Les finances du numérique inclusif ne sont plus un tabou

Aux dires des acteurs de terrain, c'est une parole claire sur le financement de la médiation numérique qui manquait le plus à cet écosystème. Si, au sein de l'Agence du numérique, la mission Société numérique se révèle active et reconnue depuis plusieurs mois, un sentiment de disette budgétaire hante parfois les esprits. En mettant en avant une étude conjointe de WeTechCare et CapGemini Consulting sur le modèle économique du numérique inclusif, le gouvernement a démystifié l'enjeu et esquissé quelques orientations. Le rapport relate que, sur six ans, c'est près de un milliard d'euros qui seraient nécessaires pour faire reculer substantiellement la fracture numérique.
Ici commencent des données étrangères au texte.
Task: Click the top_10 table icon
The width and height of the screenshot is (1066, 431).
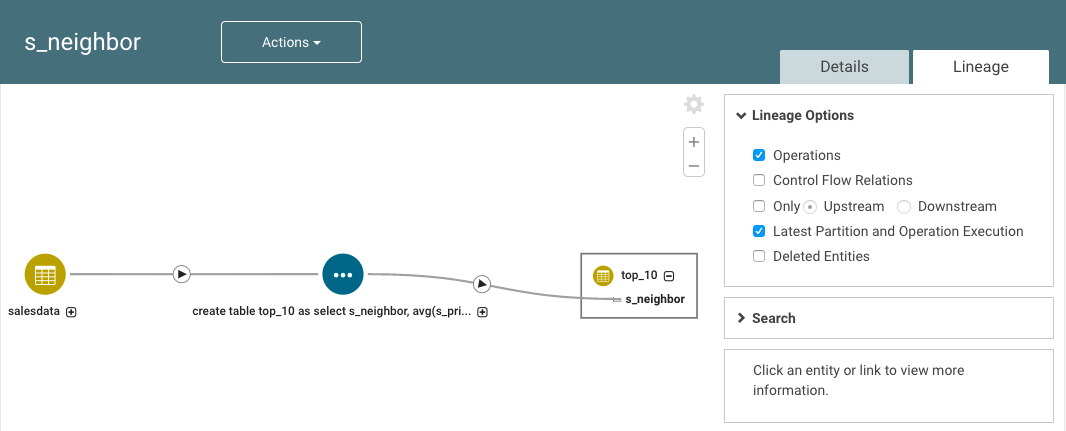Action: coord(603,275)
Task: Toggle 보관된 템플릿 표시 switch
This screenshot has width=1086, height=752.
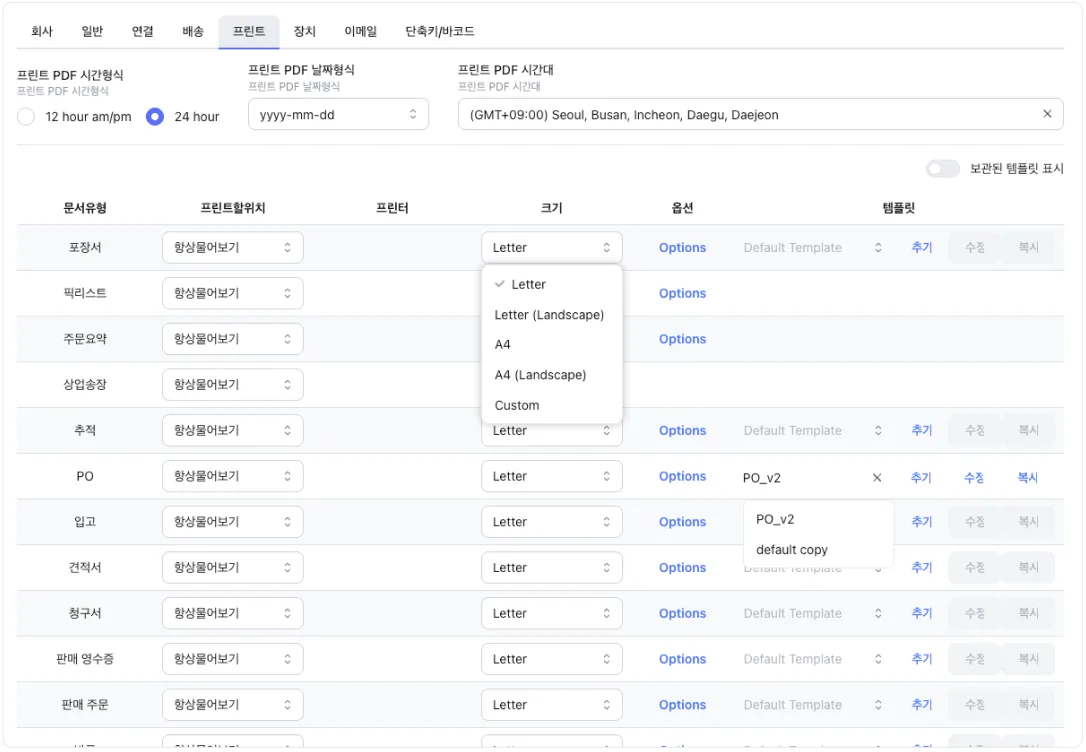Action: (942, 169)
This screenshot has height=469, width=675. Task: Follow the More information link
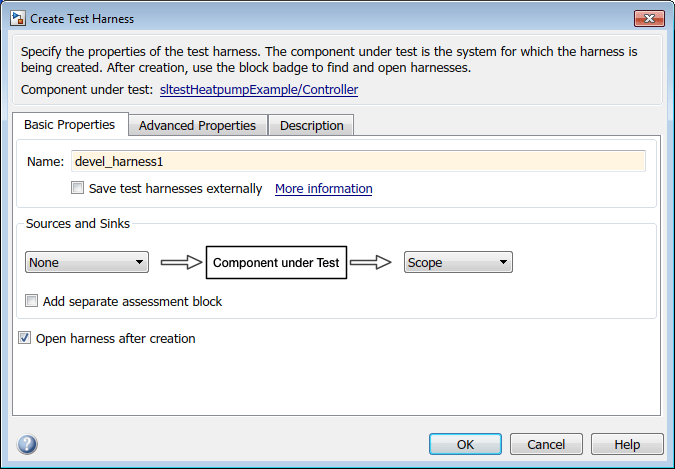click(x=323, y=188)
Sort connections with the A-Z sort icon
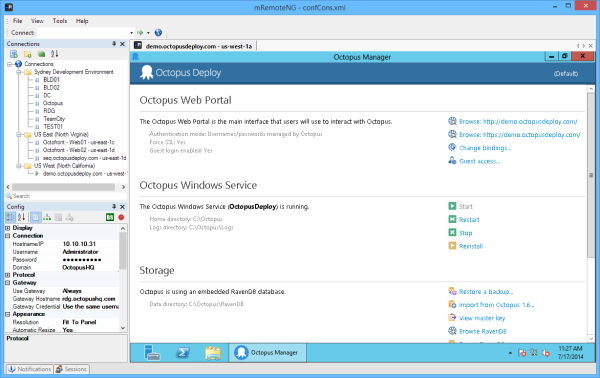The width and height of the screenshot is (600, 378). tap(54, 54)
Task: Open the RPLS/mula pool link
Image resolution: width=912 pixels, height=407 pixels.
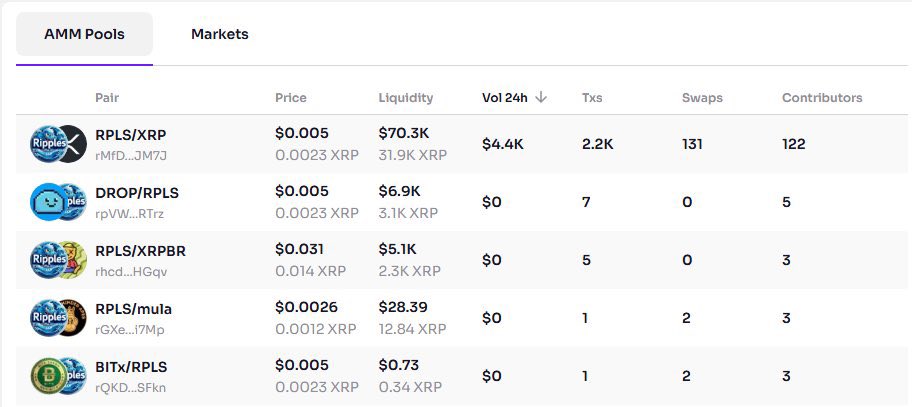Action: (133, 309)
Mais WeTechCare et CapGemini veulent aussi montrer que l'investissement n'est pas sans avantages. Une proportion accrue des usagers recourant aux services dématérialisés, cela signifierait une amélioration salutaire de la productivité des opérateurs et ministères. Dans cette lignée, le secrétariat d’Etat a confié une étude au Conseil économique, social et environnemental afin d’évaluer plus largement ces retombées économiques par l’analyse des effets de l’inclusion numérique sur l’employabilité, la compétitivité et les dépenses de loisirs. Le budget de l'Etat sera, lui, connu à la mi-2018, selon Mounir Mahjoubi. Une chose est sûre : l'Etat fera preuve d'astuce pour répartir les coûts. Les organismes qui bénéficient de la transition numérique, y compris les entreprises, pourraient être mis à contribution.